Lyndon Johnson’s Fiftieth Anniversary

Public anniversaries usually mark great or tragic historic events. In American tradition, it means, among other things, the signing of the Declaration of Independence, D-Day and Washington’s and Lincoln’s birthdays.

But President Lyndon B. Johnson’s fiftieth anniversary is unlike any of these. It’s not his birthday that will be celebrated, but the legislation passed during his presidency. It was announced on Monday that in April the LBJ Presidential Library and Museum will hold a Civil Rights Summit to commemorate Johnson’s signing of the Civil Rights Act. The ceremony will be attended by three of the four living former presidents — Jimmy Carter, Bill Clinton and George W. Bush — and perhaps President Obama.

Actually, that civil rights bill represents only a part of one of the most impressive series of legislative initiatives ever to come from the White House. As architect and signer of Medicare, the Clean Air Act, Head Start, the Immigration Act, the requirements for seatbelts and warnings on cigarette packs and much more — his was the most active and potent presidential pen since Franklin D. Roosevelt.

As Joseph A. Califano Jr., who was Johnson’s top domestic aide, said, “I don’t think people understand that this country today reflects more of Lyndon Johnson’s years in the White House than the years of any other president.”

While the promoters of the Johnson legacy insist that they do not intend to try to rewrite history, it is clear that they will be stressing LBJ’s domestic achievements over the disaster of the war in Vietnam. They aren’t planning any ceremonies to commemorate the signing of the Gulf of Tonkin Resolution, which gave Johnson carte blanche to escalate American involvement to over half a million troops.

But this is not surprising. Thanks to a large extent to the influence of public-opinion polls, history has become as much a popularity contest as an election campaign. A CNN/ORC poll conducted in November that measured job approval ratings of the nine most recent former presidents found that Johnson, with 55 percent, ranked seventh — ahead of only Richard M. Nixon and George W. Bush.

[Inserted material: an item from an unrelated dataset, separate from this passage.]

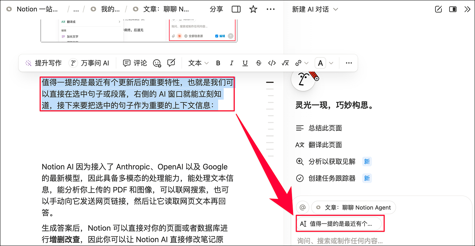Click the 分享 share button

point(216,9)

Thus, the family and friends of Lyndon Johnson seek to correct what they believe is an unbalanced, unfair image of the 36th president of the United States. And they hope that it will boost his approval rating. LBJ’s last campaign, if you will.

Of course, history is more than just a popularity contest, a matter of casting votes for or against, thumbs up or thumbs down. The Johnson anniversary should call forth some serious study of those years.

The conventional wisdom has it that were it not for Vietnam, Johnson would have been a popular president and ranked among the greatest in history. His domestic achievements would have stood out much more clearly without the pall of the war, the nearly 60,000 Americans killed there and the bitter divisions it caused.

But for all his legislation’s shaping influence on America, the notion that LBJ’s “War on Poverty” would have been won, or at least rightly appreciated, had it not been for that other war, is also mistaken.

Those who think so forget that in 1964, in the middle of what was to be a landslide victory over Republican nominee Senator Barry Goldwater, the black urban areas erupted in rioting. And for all of the strides in civil rights boldly pushed forward by Johnson, racial strife continued throughout his administration. A painful learning experience, it belied the liberal assumption that governmental altruism in the form of OEO, VISTA, Model Cities and the rest would solve the problems of race and poverty in America.

Johnson, the man, will also inevitably come under re-examination. We are reminded of what Johnson biographer Robert Caro has written: that power corrupts, but it also reveals. On the upward path to power, the pragmatic politician often must conceal his true aims, lest those who can help him up but don’t share those aims refuse him their support.

Thus it was with Johnson. As a politician from Texas, he played the racist to win votes and gain backing from the powerful southern caucus which enabled him to rise to unprecedented power as Majority Leader. He wheeled and dealed in the Senate as nobody else could on behalf of the rich oil interests, rarely letting on that he cared for the poor and downtrodden.

The true legacy of Lyndon Johnson is complicated: A man of unrelenting ambition — who wanted ultimately to do good for the people. A man who maneuvered for years in the Senate to thwart liberal legislation — but, as president, revealed himself as the biggest and most effective liberal of them all. A man who craved the adulation of others — but was hounded out of office by anti-war protesters chanting, “Hey, hey, LBJ, how many boys did you kill today?”

Americans suffered from his flawed personality and his flawed policies. But we have also benefited from his achievements.

There will never be a day off for Johnson’s birthday. But when all is said and done, LBJ does deserve a higher approval rating than he’s received until now.